The turnout on the USA 81205 has a 4' diameter curve. This is the same as the LGB R1 curves and switches. They are suitable for starter sets with engines that have two driving axles. Larger engines with 3 or more driving axles might run on them but in the long run they will give you problems.

LGB has two other sizes of switches:

R3 (16000 series) and R5 (18000 series).

The 16000 curves are 8' in diameter and the 18000 curves are about 16' in diameter.


Aristo has 4' and 10' diameter curves on some of their switches. 


USA and Aristo have #6 switches. I can't tell you what the divergence is in those switches, as I don't have any of them.
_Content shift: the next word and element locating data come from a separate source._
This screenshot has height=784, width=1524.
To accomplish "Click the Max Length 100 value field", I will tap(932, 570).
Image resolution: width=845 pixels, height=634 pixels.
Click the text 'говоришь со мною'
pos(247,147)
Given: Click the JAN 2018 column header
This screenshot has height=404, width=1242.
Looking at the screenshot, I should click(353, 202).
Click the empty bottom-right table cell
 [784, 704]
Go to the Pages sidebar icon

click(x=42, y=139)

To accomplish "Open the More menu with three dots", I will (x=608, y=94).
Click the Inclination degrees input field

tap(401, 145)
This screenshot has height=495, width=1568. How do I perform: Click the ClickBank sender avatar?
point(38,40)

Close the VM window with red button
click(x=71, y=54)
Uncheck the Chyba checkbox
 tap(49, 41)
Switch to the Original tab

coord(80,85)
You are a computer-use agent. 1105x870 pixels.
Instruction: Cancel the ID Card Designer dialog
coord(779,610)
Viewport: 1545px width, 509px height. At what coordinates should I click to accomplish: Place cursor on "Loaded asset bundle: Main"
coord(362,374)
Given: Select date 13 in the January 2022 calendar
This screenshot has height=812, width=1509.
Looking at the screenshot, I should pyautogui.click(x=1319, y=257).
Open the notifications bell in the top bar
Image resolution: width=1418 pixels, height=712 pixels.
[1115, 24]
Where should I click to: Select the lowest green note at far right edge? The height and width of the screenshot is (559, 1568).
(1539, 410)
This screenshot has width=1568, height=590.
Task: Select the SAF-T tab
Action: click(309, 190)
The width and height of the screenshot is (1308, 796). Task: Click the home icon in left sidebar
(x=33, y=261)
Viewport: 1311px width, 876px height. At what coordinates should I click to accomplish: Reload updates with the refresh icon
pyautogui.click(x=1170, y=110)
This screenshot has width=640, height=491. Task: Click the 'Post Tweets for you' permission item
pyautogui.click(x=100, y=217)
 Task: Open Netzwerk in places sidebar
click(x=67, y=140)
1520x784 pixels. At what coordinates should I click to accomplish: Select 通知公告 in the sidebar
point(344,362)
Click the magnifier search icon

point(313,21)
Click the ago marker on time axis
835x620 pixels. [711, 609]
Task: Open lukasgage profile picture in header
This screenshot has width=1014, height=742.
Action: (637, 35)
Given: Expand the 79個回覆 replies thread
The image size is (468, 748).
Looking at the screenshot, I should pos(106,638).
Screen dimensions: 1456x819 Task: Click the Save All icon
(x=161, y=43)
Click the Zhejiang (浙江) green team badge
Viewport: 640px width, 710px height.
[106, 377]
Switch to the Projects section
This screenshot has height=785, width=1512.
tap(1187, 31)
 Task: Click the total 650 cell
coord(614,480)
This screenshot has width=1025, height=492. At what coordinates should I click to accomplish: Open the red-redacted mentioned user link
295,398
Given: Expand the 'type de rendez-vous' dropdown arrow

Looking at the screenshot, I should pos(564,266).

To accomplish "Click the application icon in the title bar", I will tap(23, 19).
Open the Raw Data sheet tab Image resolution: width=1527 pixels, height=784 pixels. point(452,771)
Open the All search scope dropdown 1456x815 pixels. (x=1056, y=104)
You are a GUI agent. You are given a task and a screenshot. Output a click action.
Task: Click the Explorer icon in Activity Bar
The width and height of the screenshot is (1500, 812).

I have LGB 18000 switches in my layout and I an very happy with them.  All of my engines and cars are also pleased with those switches, unlike the AristoCraft 10' diameter switches.

Chuck


----------



## Scottychaos (Jan 2, 2008)

Unless you only have a very tiny space to work with for a railroad, like 5x10 feet, and plan to run nothing but 
0-4-0 steam engines or small industrial diesel switchers, 
do not even consider using 4-foot diameter turnouts! 
I promise, you will absolutely live to regret it.. 
Consider 8-foot diameter curves and turnouts the absolute minimum..(and always go larger, if you can) 
and even that will be tight for larger diesels and steam engines.. 
simply ignore the very existence of 4-foot diameter curves and turnouts..put them right out of your mind!  

Some people can get away with the very tight curves..but they either *want* to use them, 
(industrial "critter" modelers and the like) 
or are forced to use them due to extreme space constraints.. 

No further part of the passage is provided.